- _Exercise instructions_
Beneath this line are entries. Copy the range from the line with "Given: Click the Plex search field" to the line with "Screen dimensions: 1995x984", ends included, exactly; leave pictures out.

Material supplied Block Start

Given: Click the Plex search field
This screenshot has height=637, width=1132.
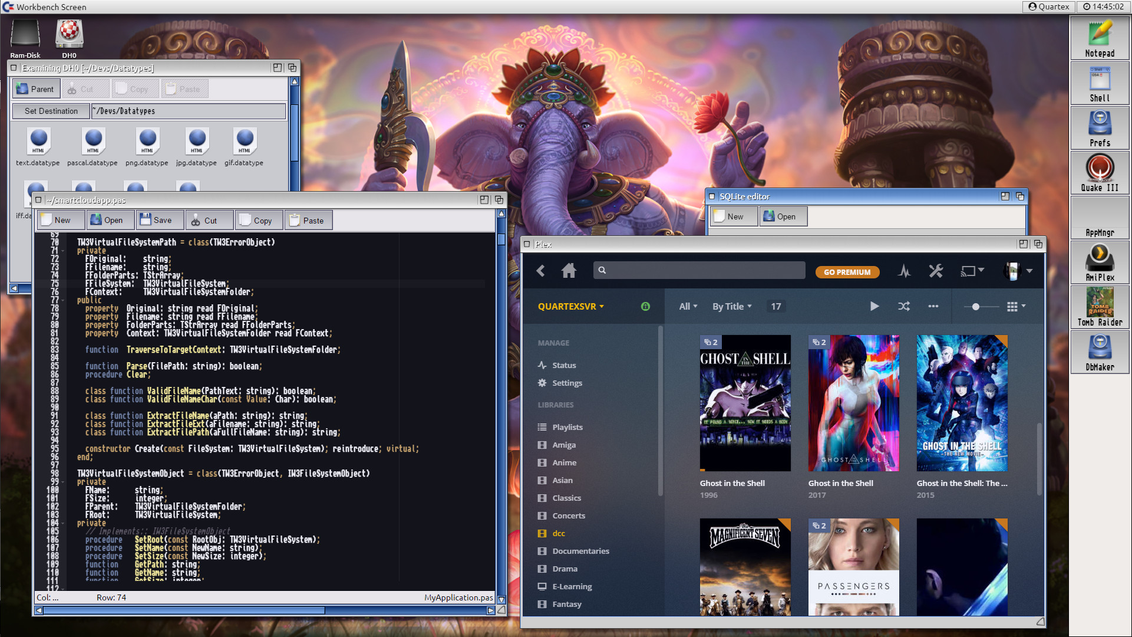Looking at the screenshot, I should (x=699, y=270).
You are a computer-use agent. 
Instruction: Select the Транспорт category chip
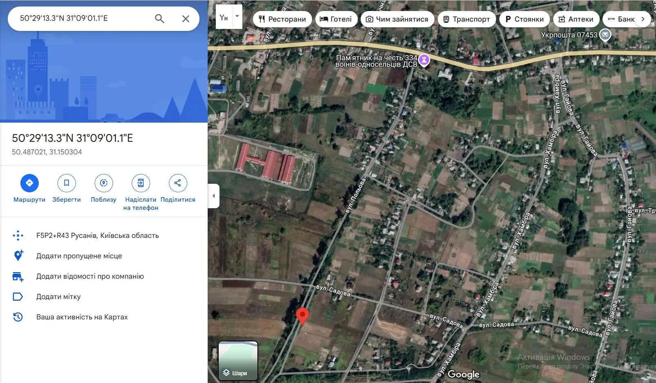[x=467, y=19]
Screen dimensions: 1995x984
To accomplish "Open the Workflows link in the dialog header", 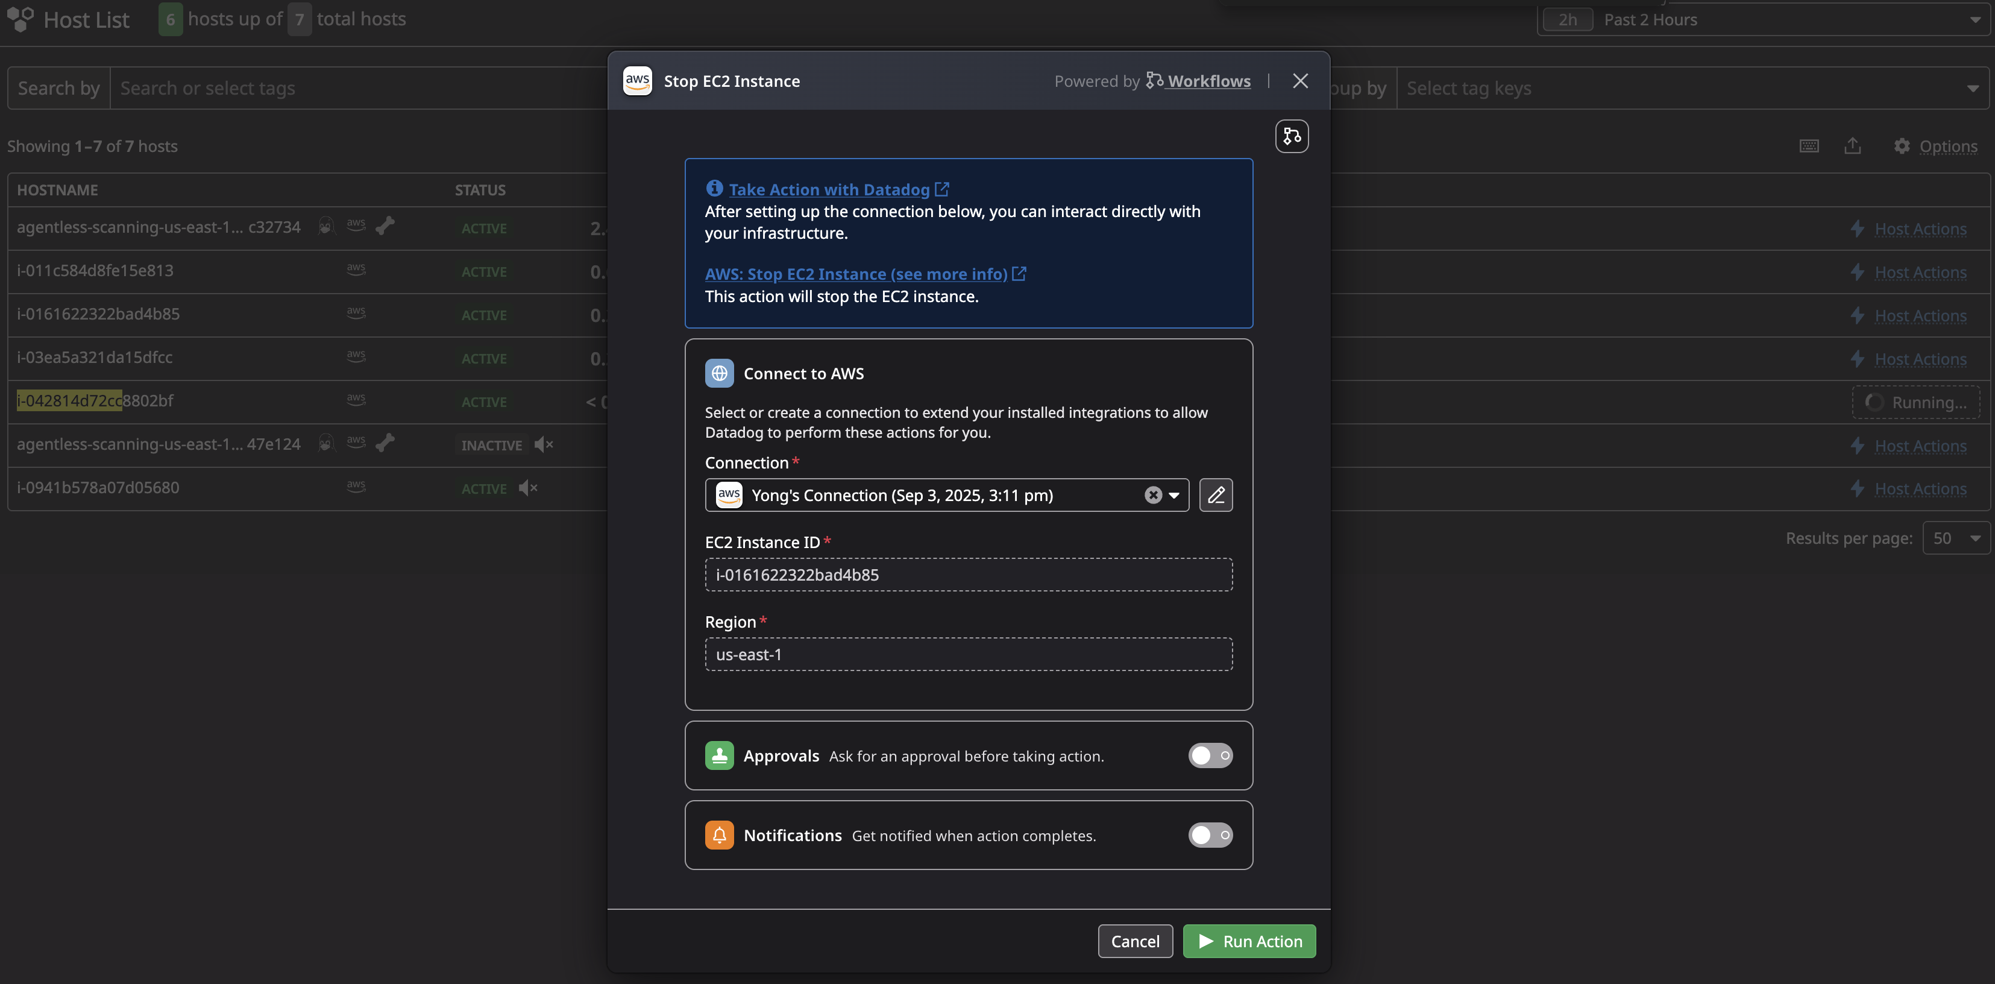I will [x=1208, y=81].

Material supplied Block End
Material supplied Block Start

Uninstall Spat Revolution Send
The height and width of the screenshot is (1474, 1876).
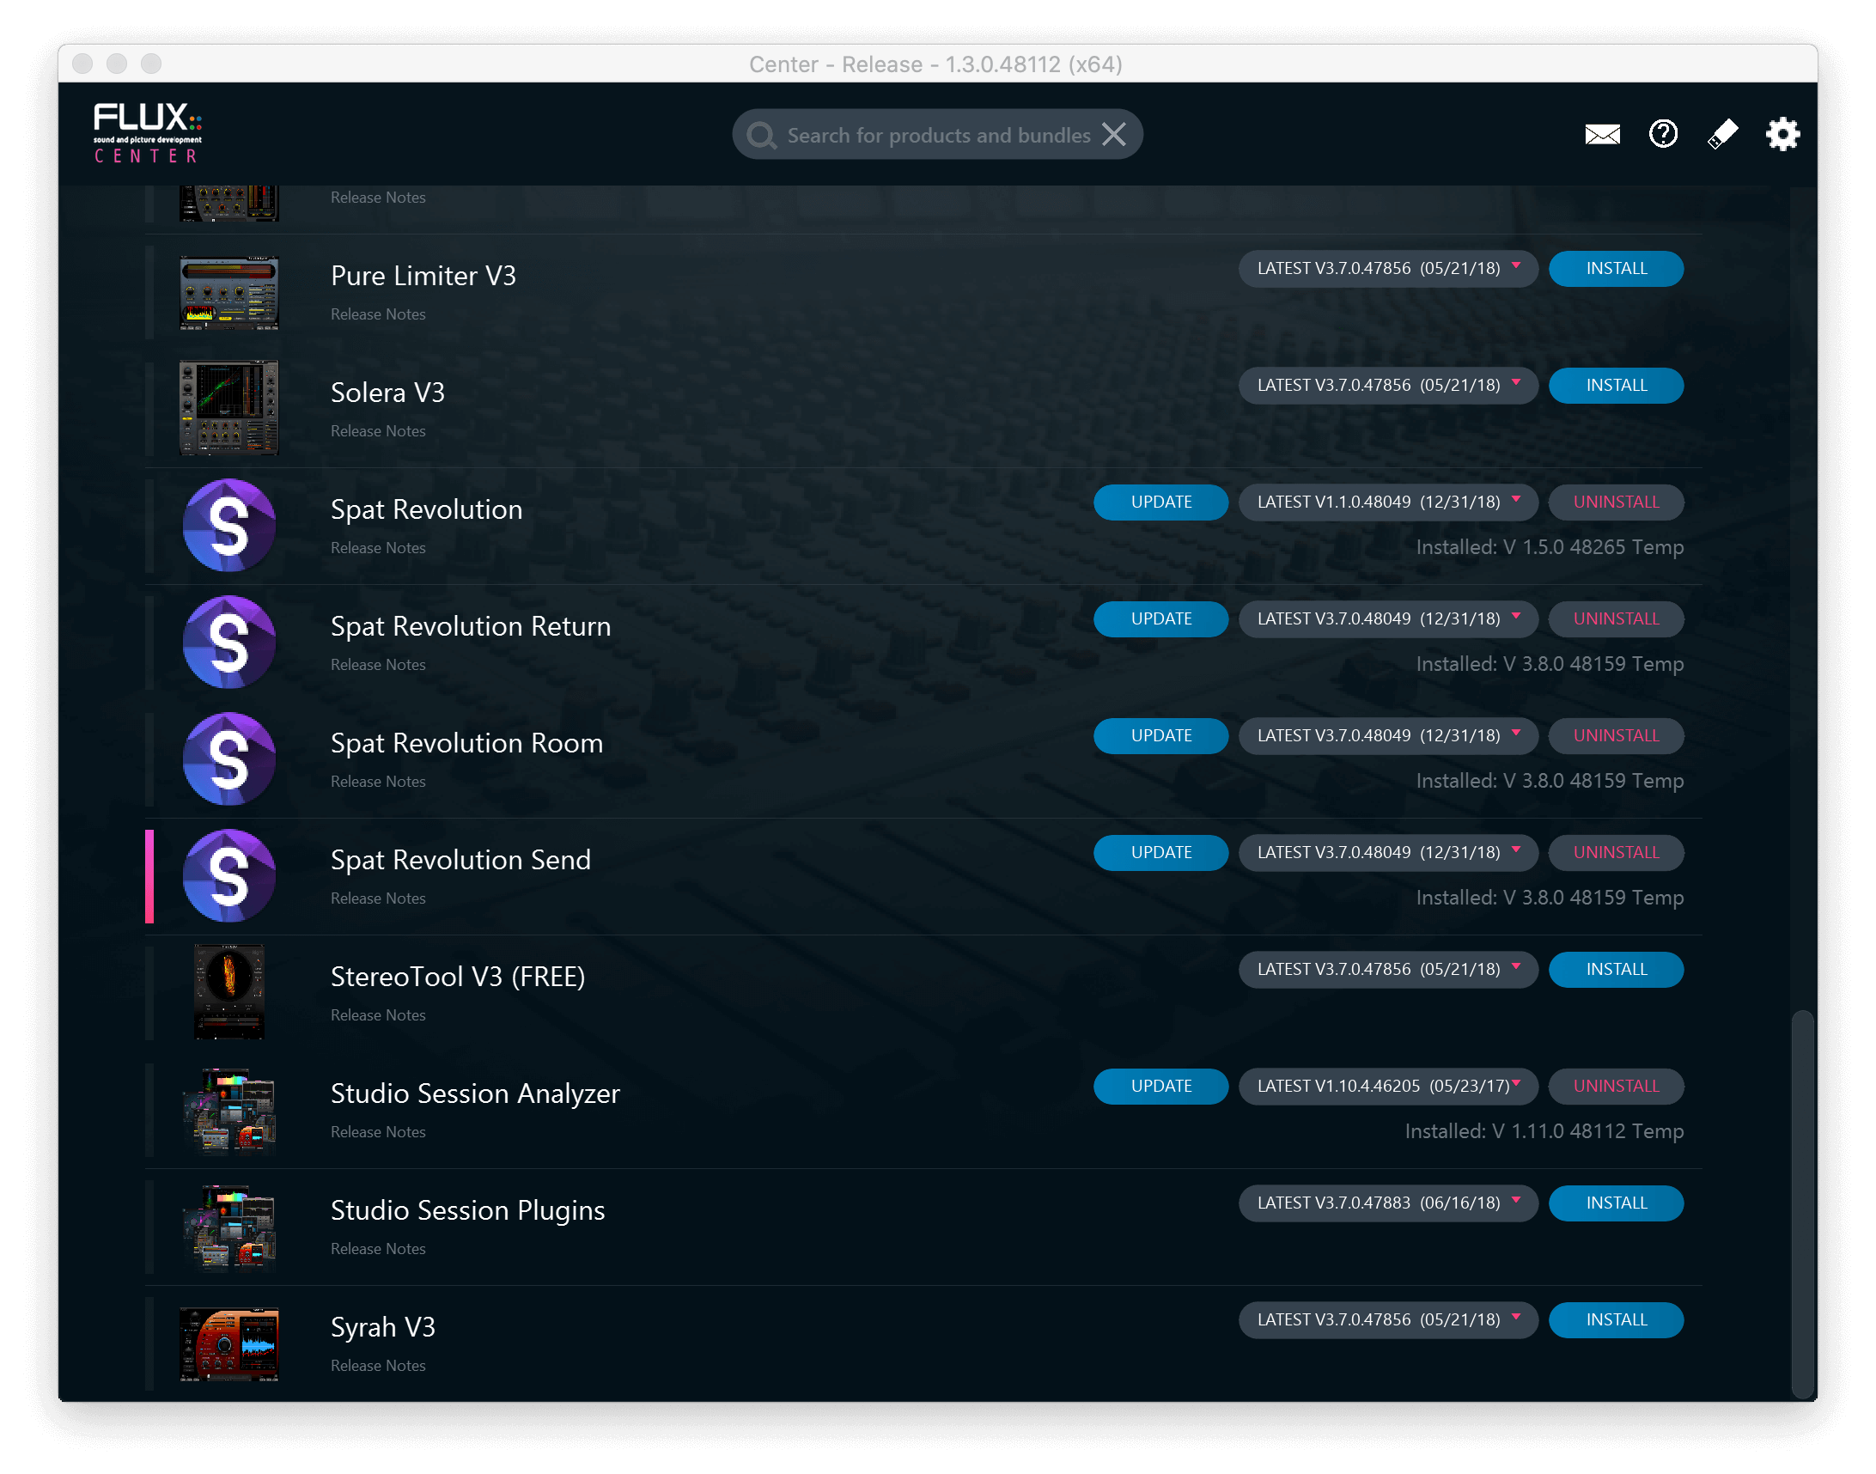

Material supplied Block End
Material supplied Block Start

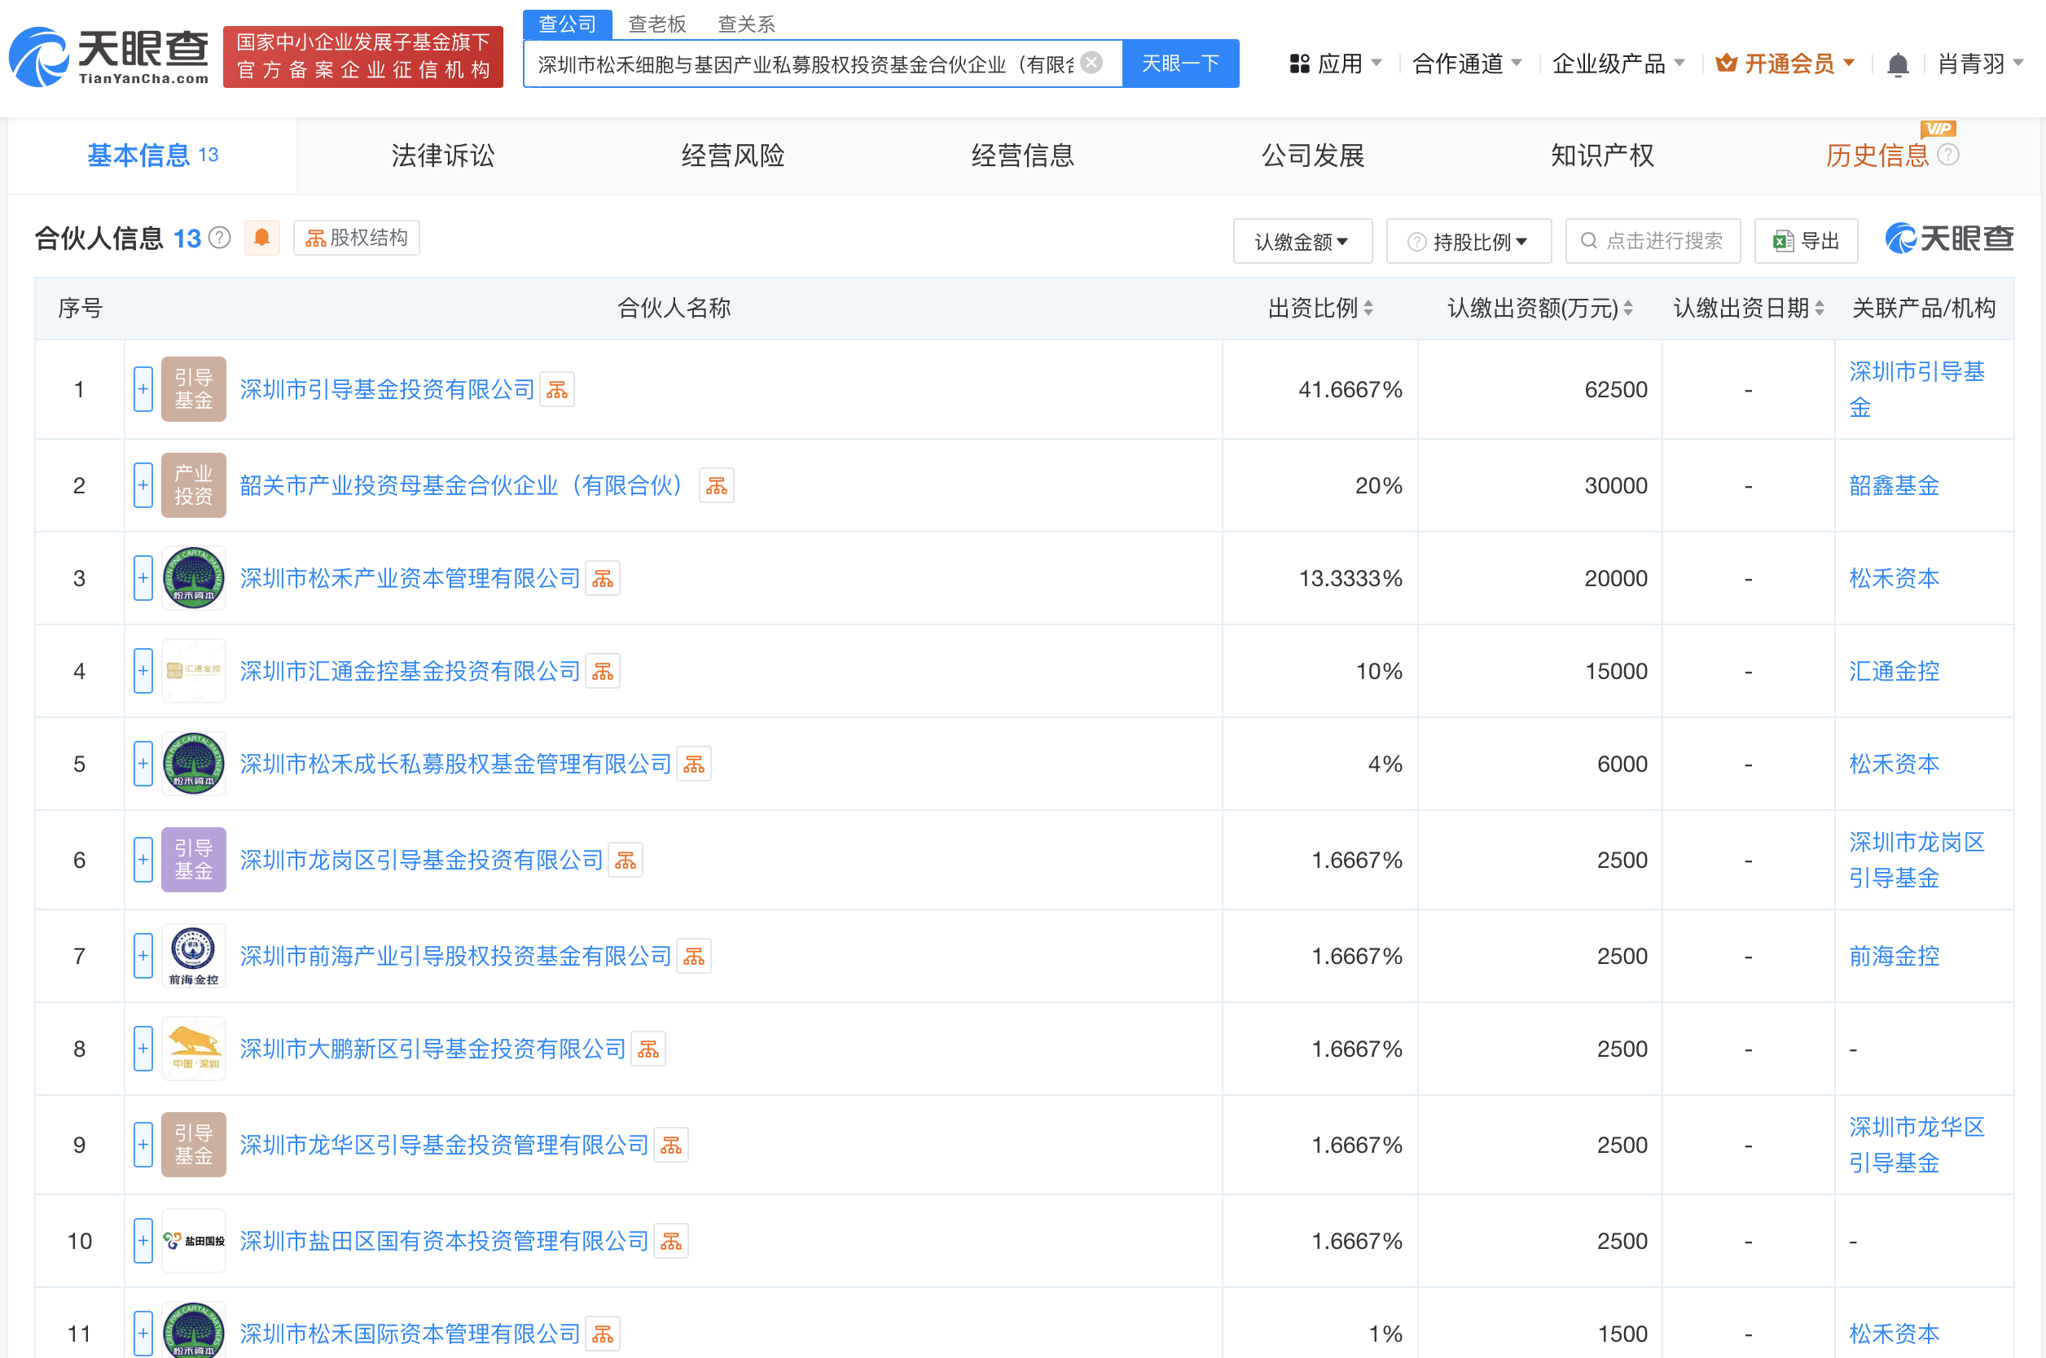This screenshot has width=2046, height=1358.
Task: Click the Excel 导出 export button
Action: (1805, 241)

Material supplied Block End

- _Reply to the exercise_
Given: Click the Plex search field
This screenshot has height=637, width=1132.
Looking at the screenshot, I should (x=699, y=270).
You are a computer-use agent. 
Instruction: Select the Транспорт category chip
[x=467, y=19]
Screen dimensions: 1995x984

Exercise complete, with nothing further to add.